Desde 2003, o Brasil celebra no dia 20 de novembro o Dia da Consciência Negra, data que marca a morte do líder quilombola Zumbi dos Palmares, que ocorreu em 1695. Nesse período acontece o maior número de eventos e espaços para tratar da questão racial e principalmente do racismo ainda existente no país.
Apesar de a discriminação racial ainda ser evidente, é possível ressaltar alguns avanços no que diz respeito a garantia de direitos iguais e combate ao racismo. Dentre essas conquistas, se destaca a política de ações afirmativas.
De acordo com o Art. 15. do Estatuto da Igualdade Racial, instituído pela Lei nº 12.288/10, o poder público deve adotar programas de ações afirmativas, de maneira a garantir o direito das pessoas que se auto declaram negras, pardas e indígenas, oriundas de escola pública, ingressarem no ensino superior, considerando que, historicamente, tais pessoas são desprovidas de privilégios e não têm acesso a uma educação básica de qualidade, que possa garantir uma paridade entre a parcela mais privilegiada da sociedade.

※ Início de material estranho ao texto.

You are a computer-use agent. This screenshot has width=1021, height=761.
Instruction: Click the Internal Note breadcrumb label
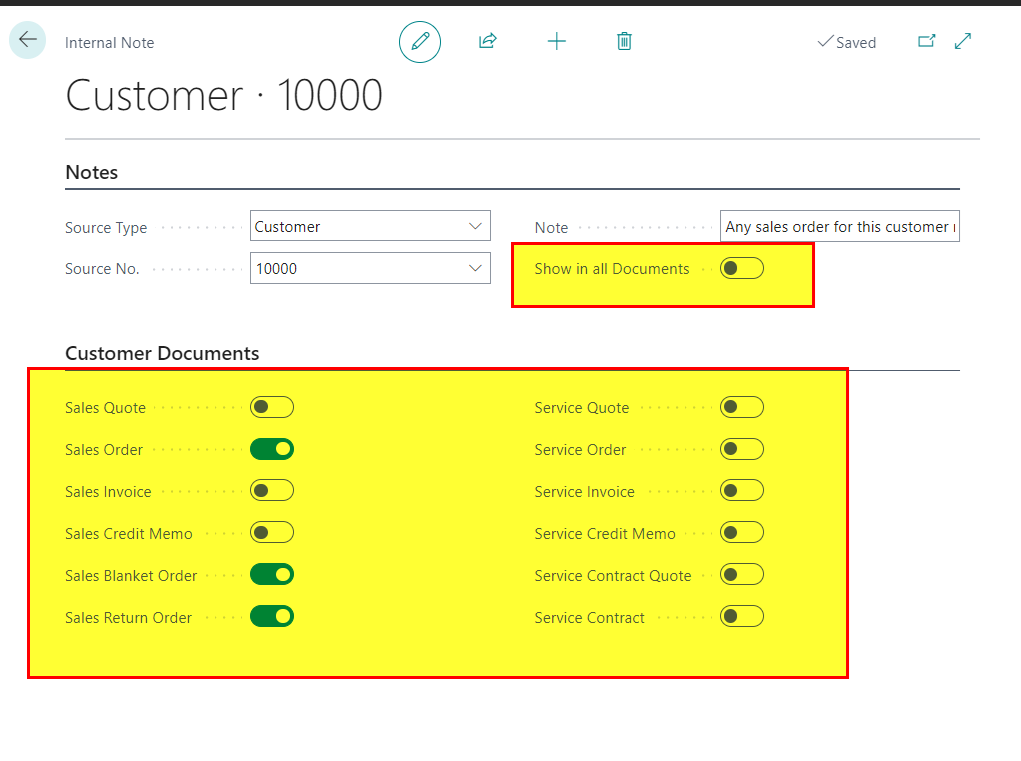pos(109,43)
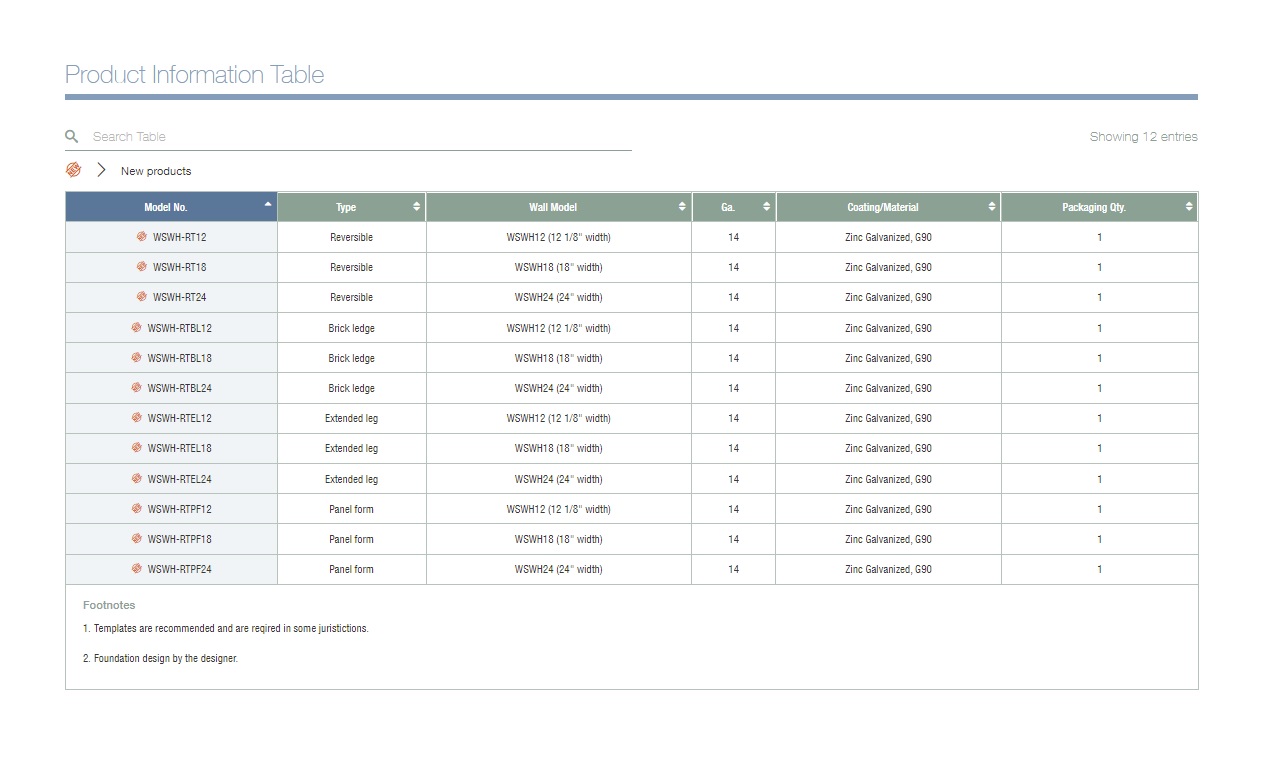Click new-product icon beside WSWH-RTBL24
Viewport: 1268px width, 766px height.
[137, 388]
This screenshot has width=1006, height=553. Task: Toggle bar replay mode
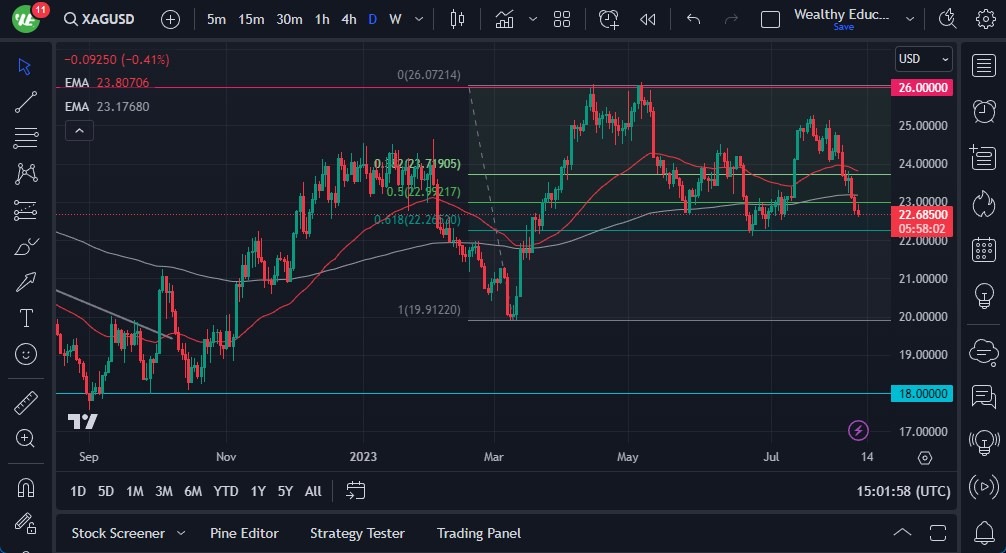(x=648, y=19)

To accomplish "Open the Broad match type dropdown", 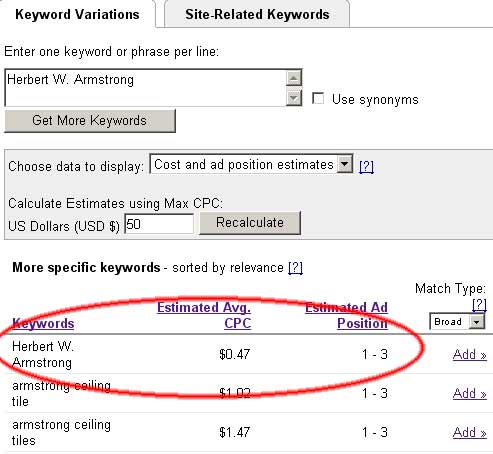I will click(x=457, y=322).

- Foto: Thais Guimarães/GP1Lucas Viana, estudante de Direito da UFPI
Baseado neste estatuto, foi decretada no Brasil em 2012 a Lei nº 12.711/2012, a Lei de Cotas, que determina que "as instituições federais de educação superior vinculadas ao Ministério da Educação reservarão, em cada concurso seletivo para ingresso nos cursos de graduação, por curso e turno, no mínimo 50% (cinquenta por cento) de suas vagas para estudantes que tenham cursado integralmente o ensino médio em escolas públicas". Dessa maneira a cota se divide em quatro critérios: pretos, pardos ou indígenas de baixa renda e de escola pública; pretos, pardos ou indígenas de escola pública sem recorte de renda; pessoas de escola pública e de baixa renda; e pessoas de escola pública.
Uma pesquisa desenvolvida pelo estudante Lucas Vinícius Viana, graduando em Direito pela Universidade Federal do Piauí (UFPI) analisou o acesso de estudantes negros aos cursos mais concorridos da UFPI, considerados de “alto prestígio social”, a partir do primeiro período de 2013 através de ações afirmativas.
Lucas Viana concedeu entrevista ao GP1 e apresentou detalhes do estudo, que é parte de um projeto orientado pela professora Maria Sueli Rodrigues, do Departamento de Ciências Jurídicas da UFPI. “A intenção era mapear o perfil dos alunos cotistas negros que ingressaram na UFPI a partir de 2013 pela reserva estipulada pela lei de cotas. Era preciso entender quem eram essas pessoas, quais as suas necessidades na universidade e em que medida essa política [de cotas] estava sendo efetiva, no sentido de dar mobilidade social a essas pessoas”, declarou.
Os seis cursos analisados foram Arquitetura, Direito, Engenharia Civil, Engenharia Elétrica, Engenharia Mecânica e Medicina. “Esses cursos foram escolhidos por serem considerados elitizados, porque nesses cursos é que está a maior parte das pessoas que estão no 1% dos mais ricos dos trabalhadores brasileiros. Os cursos de elite são o com menor proporção de negros”, explicou o estudante.
A pesquisa se deu por amostra, com 90 pessoas, 50 cotistas e 40 não cotistas. “O objetivo era comparar o perfil socioeconômico das pessoas que não entraram por cotas com o das que entraram por cotas e se auto declararam pretas ou pardas. A pesquisa se baseou nessa amostra, mas também analisamos oito editais do SISU, de 2013.1 a 2016.2, para sabermos o número de vagas ofertadas pelo sistema de cotas nesses seis cursos”, informou.
De 2013 a 2016, esses seis cursos ofertaram, na UFPI, 1.350 vagas para ampla concorrência e 618 vagas para cotas. Dessas 618 vagas, 506 foram para cotas sócio raciais e 102 para cotas sociais.
O estudo concluiu que os cotistas negros representam 88% de todos os cotistas que ingressaram no período analisado, e que 94,1% deles não recebem bolsas de assistência estudantil. A pesquisa traçou o perfil do cotista negro: oriundo de escola federal no ensino médio, com renda familiar de até 3 salários mínimos e rendimento acadêmico acima de 8,0 pontos.
Lucas Viana, que é militante do movimento de negritude Atitude Preta, avalia como positiva a política de cotas. “As ações afirmativas conseguem inserir estudantes negros na universidade, mas a ausência de políticas de assistência estudantil nas instituições dificulta a permanência”, finalizou.